## Task objective
Return everything from "November 1, 2012" down to "diva muse happy." in the blog post on romance beat sheets, copied word for word.

November 1, 2012

Write Romance? Get Your Beat Sheet Here!

Drawing of plot arc with text: Romance Writers--What's Your Arc?

NaNoWriMo (National Novel Writing Month—write a 50K word novel during November) starts today, and while I plan to continue blogging throughout NaNo, I wanted to make sure I gave you something good to keep you happy during my crazy month. *smile*

Of course, whether or not you’d define today’s post as anything good might depend on if you write romance or have romantic elements and love interests in your stories. For those who do, this post is a gift to you.

Last week, I ran a workshop called “Lost Your Pants? An Impatient Writer’s Guide to Plotting a Story.” I jokingly referred to it as my “plotting for pantsers” class, but it was really more about how to plan our stories at a high level to keep both our freaking-out inner editor and our diva muse happy.

The class was a great success, and I want to thank all my guinea pigs, er, students. The feedback I received from attendees made it sound like it was useful:

“Jami Gold is not only the master of structure and plotting spreadsheets, she’s also the master at taking all those books on craft and rolling them into a single, easy, cohesive plan.” — Melinda Collins

“I’ve taken a couple of webinars from Writer’s Digest previously, and this class compares favorably with them. In fact, I’d say that this one is my favorite of all the web-classes I’ve taken.” — Teresa Robeson

Wow. I’m rather speechless at all that. I’m already getting questions from others interested in taking this workshop too, so I have an informal “let me know when you’re offering this class again” sign up page.

But even as I was developing all the custom “pantser-friendly” tools for the class, I kept wanting to share my work with all of you. Ack! How could I provide something special to my students to make the class worthwhile and also do something for my readers. I like being helpful…on a near pathological level. *snicker*

Never Underestimate Romance Stories

So today I’m sharing one of the many tools I created for the class, and this one is especially for romance writers. Romance writers tend not to get as much respect as other authors. But developing a romance story is more complex than most recognize.

Romances are a different animal from other genres because their plotting and emotional interactions are complicated by two protagonists, the hero and heroine. (And let’s not even get into some of the variations, with multiple partners and whatnot.)

In a romance, we have the external (plot) arc, the internal (character) arc for the hero, the internal (character) arc for the heroine, and the Romance Arc—the growth of the relationship over the course of the story. That’s a lot of arcs and plot points to juggle on a standard beat sheet.

Introducing the Romance Planning Beat Sheet!

Ta-da! The Romance Planning Beat Sheet separates out the Romance Arc but follows the same structure as a normal beat sheet. It combines some of the beats from Blake Snyder’s Save the Cat and Larry Brooks’s Story Engineering and mixes in all the internal character arc stuff from Michael Hauge’s Six Stage Plot Structure as well as his teachings about using Identity and Essence for great love stories.

## Data extract
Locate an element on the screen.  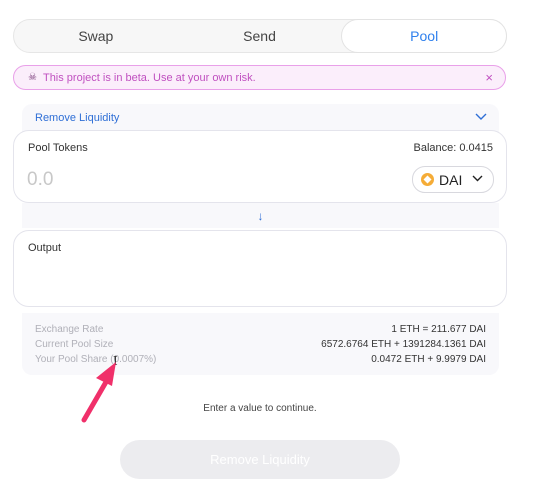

## Output below
November 1, 2012

Write Romance? Get Your Beat Sheet Here!

Drawing of plot arc with text: Romance Writers--What's Your Arc?

NaNoWriMo (National Novel Writing Month—write a 50K word novel during November) starts today, and while I plan to continue blogging throughout NaNo, I wanted to make sure I gave you something good to keep you happy during my crazy month. *smile*

Of course, whether or not you’d define today’s post as anything good might depend on if you write romance or have romantic elements and love interests in your stories. For those who do, this post is a gift to you.

Last week, I ran a workshop called “Lost Your Pants? An Impatient Writer’s Guide to Plotting a Story.” I jokingly referred to it as my “plotting for pantsers” class, but it was really more about how to plan our stories at a high level to keep both our freaking-out inner editor and our diva muse happy.